This graph shows the temperature (in C) of my two chargers, as well as the watts of power they report providing over time (in minutes) as they charge the Nissan Leaf battery pack in my truck.

For the first 23 minutes of the charging session, both chargers are putting out 12.5 amps (at around 129.5 volts) or around 1600 watts. The 12.5 amps is limited by my MaxC (maximum current) setting of 25 amps total by the Thunderstruck motors EVCC (Electric Vehicle Charge Controller). So in the first 23 minutes, the amount of power drawn is limited by the chargers.
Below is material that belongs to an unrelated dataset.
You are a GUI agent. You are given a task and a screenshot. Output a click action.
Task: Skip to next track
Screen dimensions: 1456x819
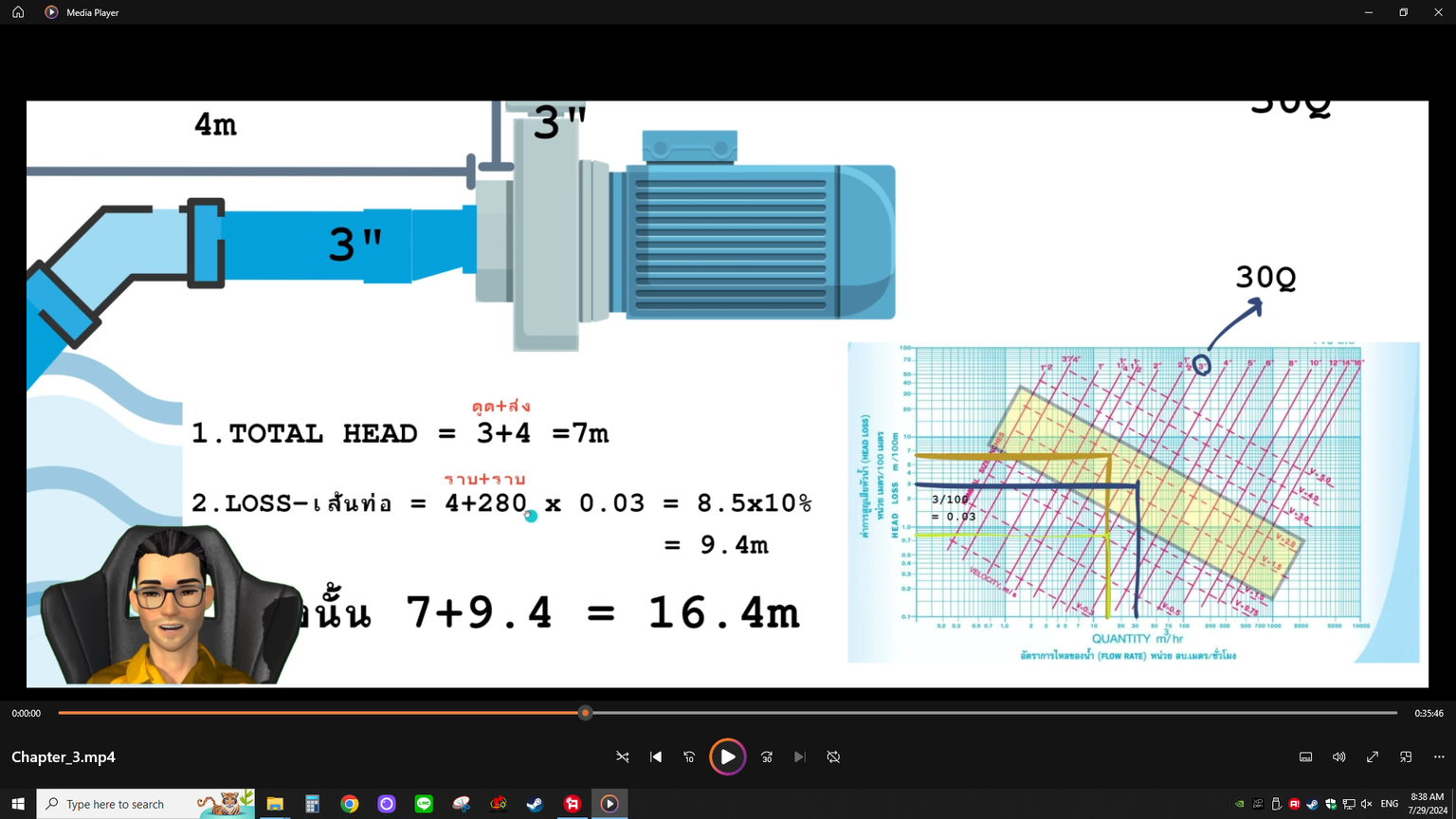click(x=800, y=756)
From the 23 minute mark until the end of charging, the battery bank begins to accept less than 25 total amps (because the cells are getting charged, and the pack voltage is getting closer to the MaxV (maximum voltage) that the chargers are putting out.

So for example, at minute 32, charger A is still supplying 12.5 amps (1600 watts), but charger B has dropped down to supplying around 4 amps (500 watts).   (The difference in power output also has an effect on the temperature of each charger, shown in the yellow and blue lines…) I have been having overheating issues causing my chargers to shut down, hence the detailed logging….

My hypothesis is that the power difference is due to one charger providing a slightly higher actual voltage (e.g. it’s voltage sensor reads just slightly less than the other charger) so although they both claim to be limiting voltage to 129.5 volts, one of them is actually putting out a slightly higher voltage than the other, which causes more current to flow from the “hot” charger to the battery bank.

This graph is evidence that the ThunderStruck motors EVCC does not do “active” balancing of the chargers. I suspect that the EVCC probably just sets the “maximum” amps and volts for both chargers and then turns them loose.

The chargers report back the amps/voltage/watts they are providing, so the EVCC could in theory dynamically change the maximum current settings on the “hot” charger to only provide an amp or so more than the “cold” charger, more evenly balancing the load. However, this would add complexity and require extra code and testing. And as you limited the current provided by the “hot” charger the “cold” charger would start providing the extra current, and over time the identity of the charger providing more current would switch back and forth.

This active balancing would only be needed (or be useful) when the battery pack was drawing less than the maximum current capacity of your charger array (near the end of the charging session, in the 80-100% SOC range).

The limited potential benefits to this added complexity could be:

1. Your chargers (and wires) would presumably stay closer to each other in temperature (only really an issue if you are suffering from overheating, which is why I was logging this data in the first place).
2. If your chargers are more efficient at a lower current, it could save you some energy / heat. (Conversely, if your chargers are most efficient at full current, it may be better to run one charger at full current and just use the other charger to “fill in” any extra current needs.)

In short, I can understand why the ThunderStruck motors EVCC does not perform active balancing (at least with the version of the firmware I’m using — v2.3.1), but I would certainly be willing to test a current balancing feature in future firmware releases.